_Text shown:_

↓

I doubt this assumption.

Shouldn't things like THP requires physically contiguous pages?
Thus if your assumption is correct, then THP would not work for long
running servers at all, which doesn't look correct to me.

> This means we can assume that virtual mapping will have to be
> used almost every time.
>
> The virtual mapping can also fail and we have no fallback and there are
> two more places when allocating extent buffer can fail.

Yes, it can indeed fail, but it's only when the virtual address space is
full. This is more of a problem for 32bit systems.

Although my counter argument is, XFS is doing this for a long time, and
even XFS has much smaller metadata compared to btrfs, it doesn't has a
known problem of hitting such failure.

>
> There's alloc_pages(gfp, order) that can try to allocate contiguous
> pages of a given order, and we have nodesize always matching power of
> two so we could use it.

Should this lead to problems of exhausted contiguous pages (if that's
really true)?

> Although this also forces alignment to the same
> order, which we don't need, and adds to the failure modes.

We're migrating to reject non-nodesize aligned tree block in the long run.

I have submitted a patch to warn about such tree blocks already:
https://patchwork.kernel.org/project/linux-btrfs/patch/fee2c7df3d0a2e91e9b5e07a04242fcf28ade6bf.1690178924.git.wqu@suse.com/

Since btrfs has a similar (but less strict, just checks cross-stripe
boundary) checks a long time ago, and we haven't received such warning
for a while, I believe we can gradually move to reject such tree blocks.

↑

_Dataset excerpt:_

↓

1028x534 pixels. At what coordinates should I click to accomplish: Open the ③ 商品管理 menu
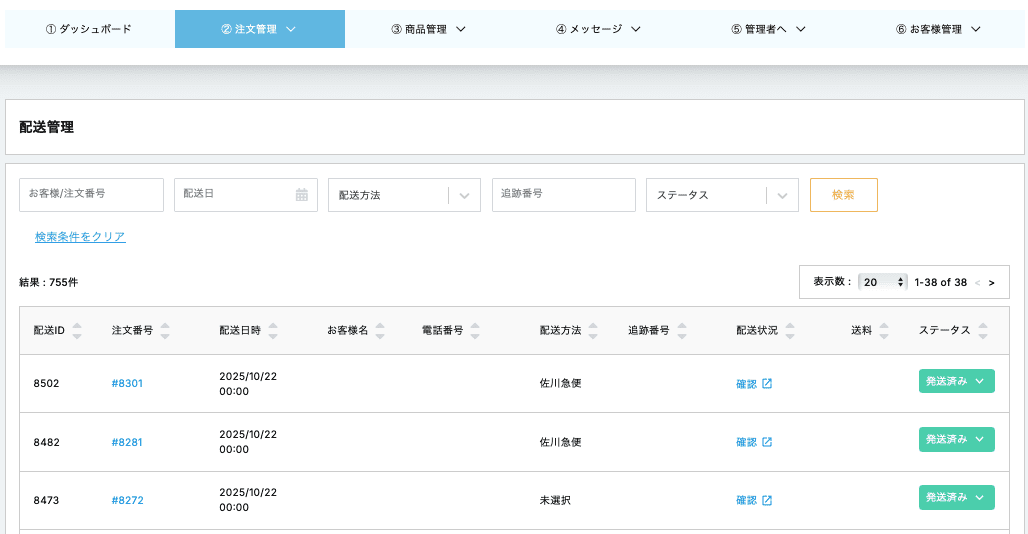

↑

_Required work:_
[a] Which passages in the btrfs thread are quoted from an earlier message with a > mark? List each one.
[b] Do these statements agree with the btrfs thread? For each, answer yes or no and quote the words that decide it.
(i) The writer says a failure of virtual mapping is more of a problem for 32bit systems.
(ii) The writer says XFS has a known problem of hitting such a failure.
(iii) The writer has already submitted a patch that rejects tree blocks that are not aligned to nodesize.

_The responses:_
[a]
1. "This means we can assume that virtual mapping will have to be used almost every time."
2. "The virtual mapping can also fail and we have no fallback and there are two more places when allocating extent buffer can fail."
3. "There's alloc_pages(gfp, order) that can try to allocate contiguous pages of a given order, and we have nodesize always matching power of two so we could use it."
4. "Although this also forces alignment to the same order, which we don't need, and adds to the failure modes."

[b]
(i) Yes: "This is more of a problem for 32bit systems."
(ii) No: "it doesn't has a known problem of hitting such failure."
(iii) No: "I have submitted a patch to warn about such tree blocks already"